Sekolah Menengah Kebangsaan Datuk Peter Mojuntin (English: Datuk Peter Mojuntin National Secondary School; commonly known as SMK Datuk Peter Mojuntin or SMKDPM) is one of the secondary schools in Sabah which is located at Penampang, Kota Kinabalu, Malaysia. It is close to Sabah's Capital, Kota Kinabalu.

Named after Datuk Peter Joinud Mojuntin, State Minister of Municipal Administration, who was killed in 1976 among with other Sabahan politicians, SMK Datuk Peter Mojuntin, State Sports School and ‘Lestari’ School is a suburban school located 15 km from Kota Kinabalu City. The school is named after the late Datuk Peter Mojuntin, a politician from Sabah.  The school was officially opened on 27 February 1979 by the then Education Minister Dato’ (now Tun) Musa Hitam.

History

The school has 99 teachers, 15 non-teaching staff and 1365 students under the leadership of the principal, Pn. Nuraini Fauziah Derin and the majority of the students are from Kadazandusun ethnic who come from the remote areas of Penampang district like Buayan, Terian, and Longkogungan as well as nearby villages within the school area such as Hungab, Babah/Bunduon, Hubah, Sukod (Suok/Kodundungan/Digot), Terawi, Guunsing and many more within the Penampang region (from all villages on both halves of Penampang, Donggongon and Putatan, which are the nearest towns to this school).

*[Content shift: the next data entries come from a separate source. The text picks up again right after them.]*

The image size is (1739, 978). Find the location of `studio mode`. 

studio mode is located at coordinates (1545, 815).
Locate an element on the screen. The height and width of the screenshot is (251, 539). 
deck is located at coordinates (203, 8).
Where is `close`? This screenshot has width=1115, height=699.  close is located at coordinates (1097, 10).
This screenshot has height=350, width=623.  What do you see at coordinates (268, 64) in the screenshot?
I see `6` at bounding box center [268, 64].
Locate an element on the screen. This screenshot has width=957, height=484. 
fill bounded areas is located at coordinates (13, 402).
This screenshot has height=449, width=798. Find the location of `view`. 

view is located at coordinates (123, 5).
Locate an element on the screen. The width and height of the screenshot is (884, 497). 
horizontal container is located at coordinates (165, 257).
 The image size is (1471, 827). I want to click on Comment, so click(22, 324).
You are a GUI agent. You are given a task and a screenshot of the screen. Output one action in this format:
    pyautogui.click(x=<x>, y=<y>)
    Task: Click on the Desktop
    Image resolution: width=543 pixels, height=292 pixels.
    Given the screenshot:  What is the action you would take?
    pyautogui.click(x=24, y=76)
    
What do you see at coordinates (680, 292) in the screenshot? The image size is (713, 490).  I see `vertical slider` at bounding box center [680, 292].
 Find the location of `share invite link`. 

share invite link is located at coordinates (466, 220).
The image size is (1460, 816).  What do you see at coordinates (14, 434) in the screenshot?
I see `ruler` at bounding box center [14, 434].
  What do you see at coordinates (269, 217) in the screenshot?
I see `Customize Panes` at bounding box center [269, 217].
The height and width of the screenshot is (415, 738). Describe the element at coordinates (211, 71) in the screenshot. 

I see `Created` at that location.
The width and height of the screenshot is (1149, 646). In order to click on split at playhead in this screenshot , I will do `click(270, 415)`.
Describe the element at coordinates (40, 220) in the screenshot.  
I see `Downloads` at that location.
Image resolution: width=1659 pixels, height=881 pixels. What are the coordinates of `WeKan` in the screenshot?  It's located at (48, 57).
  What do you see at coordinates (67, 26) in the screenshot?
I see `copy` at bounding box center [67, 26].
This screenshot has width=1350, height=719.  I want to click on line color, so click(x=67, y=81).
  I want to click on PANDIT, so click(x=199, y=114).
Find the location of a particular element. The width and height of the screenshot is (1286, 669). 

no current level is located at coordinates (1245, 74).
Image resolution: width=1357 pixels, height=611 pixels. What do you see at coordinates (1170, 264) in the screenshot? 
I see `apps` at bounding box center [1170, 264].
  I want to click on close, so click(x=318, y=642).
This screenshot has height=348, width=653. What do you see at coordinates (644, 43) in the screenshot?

SMKDPM has 3 central units - E-Management, Recreational School and Resource Centre Across School.

The E-Management is implemented to achieve a systematic management. The Information System used is the Students Information System, Discipline, Co-curricular, Fees, Attendance, NILAM, Audio Visual Aids, Information System for Malaysian Certificate  of Education, Malaysian Higher certificate of education and Lower Secondary assessment (SPM, STPM and PMR), Automation for the Resource Centre, Salary, Timetable and School Assessment System

Activities conducted by the Resource Centre of the school are:
 Focus Exhibition by every class.
 Mini library in each class.
 Corridors of information and knowledge.

The school building was repainted in stages which started in the year 2002 with the help and co-operation of the YB, community and the education department. A few buildings were erected namely the Open Hall, Squash Court, Hostel Dining Hall, Computer laboratory, the Grooming Room and the Rekacipta (Invention) Studio.